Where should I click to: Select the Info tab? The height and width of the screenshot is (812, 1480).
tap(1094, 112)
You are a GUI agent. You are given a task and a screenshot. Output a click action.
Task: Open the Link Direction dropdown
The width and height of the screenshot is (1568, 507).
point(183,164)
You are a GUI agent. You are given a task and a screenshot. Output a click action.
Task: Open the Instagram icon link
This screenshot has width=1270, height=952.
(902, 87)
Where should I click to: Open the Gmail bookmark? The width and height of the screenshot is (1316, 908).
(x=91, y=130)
##########
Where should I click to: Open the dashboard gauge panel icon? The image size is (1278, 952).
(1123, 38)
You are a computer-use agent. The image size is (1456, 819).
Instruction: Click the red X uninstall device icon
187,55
##########
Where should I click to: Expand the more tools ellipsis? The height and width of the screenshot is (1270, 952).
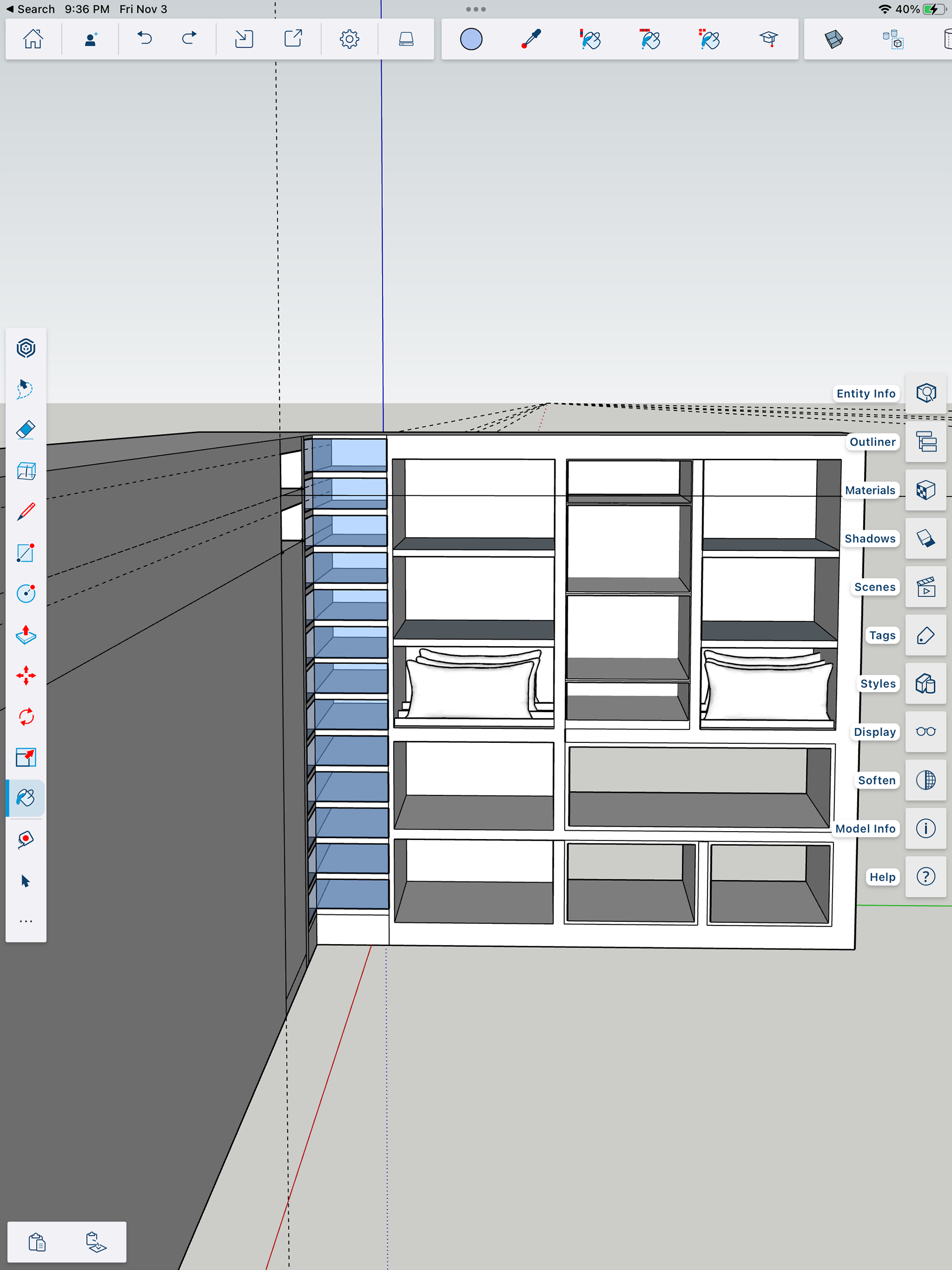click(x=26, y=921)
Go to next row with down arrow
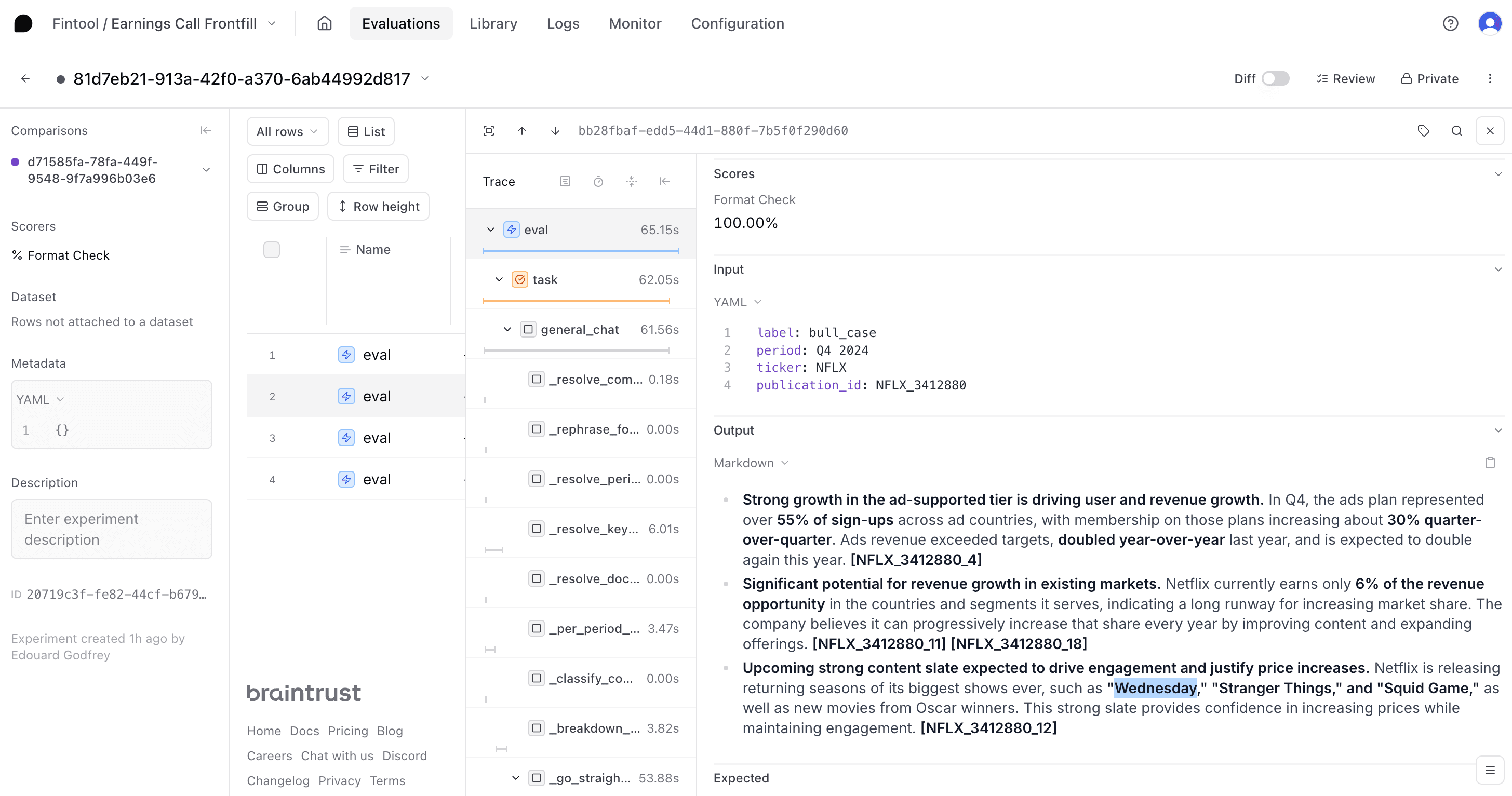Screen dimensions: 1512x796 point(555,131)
##########
# [PROBLEM TO WORK ON]
The entries above hold a line with "Where should I click to: Select" and a later line with "Task: Open the Link Direction dropdown". Write out exactly those lines and all lines between, nothing more.

# [ANSWER BELOW]
Where should I click to: Select the Info tab? The height and width of the screenshot is (812, 1480).
tap(1094, 112)
You are a GUI agent. You are given a task and a screenshot. Output a click action.
Task: Open the Link Direction dropdown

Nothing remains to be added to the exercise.